Setelah melewati paruh pertama tahun ini, tampaknya industri properti di Indonesia belum menunjukkan performa yang memuaskan. Menurut survei yang dilakukan Savilis, perusahaan riset dan konsultan properti, hampir semua segmen properti mengalami penurunan permintaan. Tidak saja di segmen perkantoran, namun juga di hunian.
Di sektor perkantoran, penyerapan ruang kantor di kawasan Central Business District (CBD) dalam semester I mencapai sekitar 29.000 m2. Angka ini melorot sekitar 30% dari penyerapan sepanjang tahun 2015 lalu. Pada saat yang sama, penyerapan di luar kawasan CBD mencapai sekitar 84.000 m2. Serapan ini hanya 65% dari yang dicapai tahun lalu.
“Akibat minimnya penyerapan, tingkat hunian baik di kawasan CBD dan luar CBD turun.

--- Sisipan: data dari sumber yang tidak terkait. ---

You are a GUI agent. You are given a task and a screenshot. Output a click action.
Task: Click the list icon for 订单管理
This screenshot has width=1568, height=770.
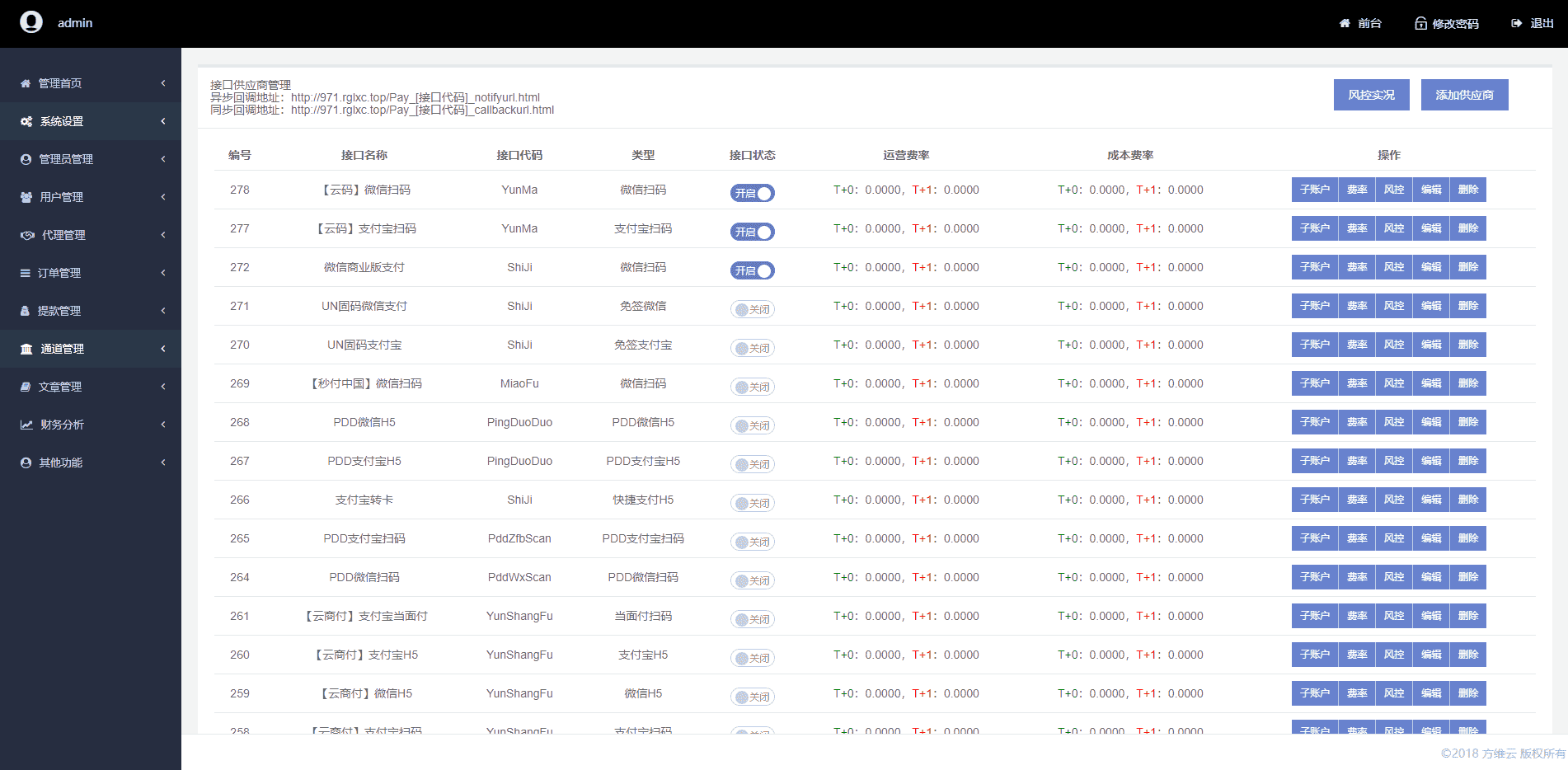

Sampai pertengahan tahun, tingkat hunian di kawasan CBD berada di kisaran 84% dan di luar CBD mencapai sekitar 77%,” kata Anton Sitorus, Director Head of Research & Consultancy Savills Indonesia.
Meski begitu, ada optimisme bahwa tingkat hunian di pasar perkantoran akan naik dalam beberapa tahun ke depan. Hal ini melihat masih banyaknya proyek perkantoran yang akan akan masuk pasar. “Terutama, di kawasan CBD, potensinya masih akan naik. Diprediksi, pasokan kantor hingga tahun 2020 telah mencapai 2 juta m2,” tambah Leny Soedojo, Director Office Services Savills Indonesia.

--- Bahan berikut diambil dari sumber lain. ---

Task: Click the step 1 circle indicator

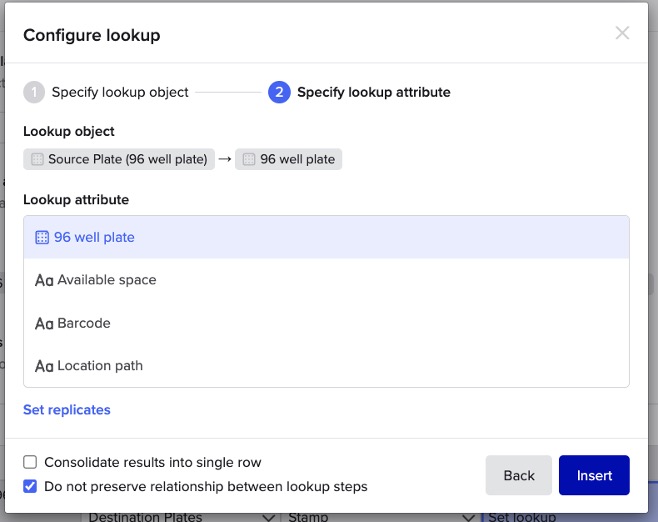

Berbeda dengan dua segmen tersebut di atas, di segmen ritel penyerapan ruangnya masih berada di kisaran positif. Penyerapan ruang ritel di sepanjang semester I mencapai 42.000 m2. Padahal, segmen ini dibayang-bayangi oleh melemahnya tingkat konsumsi masyarakat.
Dampak positifnya, tingkat hunian mal di Jakarta bergerak naik, walaupun sedikit, ke kisaran 92%. Hal ini tak urung dimanfaatkaan oleh pengelola mal kelas atas untuk menaikkan harga sewa di semester lalu.
Rosaline Lie, Senior Director Ritel Savills Indonesia menambahkan bahwa pasokan baru akan mulai meningkat secara gradual dalam beberapa tahun ke depan. Sehingga, berpotensi menekan pertumbuhan tingkat hunian. “Akan tetapi diperkirakan juga bahwa potensi penurunan tingkat hunian tidak signifikan sehingga harga sewa diproyeksikan masih akan bertumbuh, atau paling tidak stabil,” katanya.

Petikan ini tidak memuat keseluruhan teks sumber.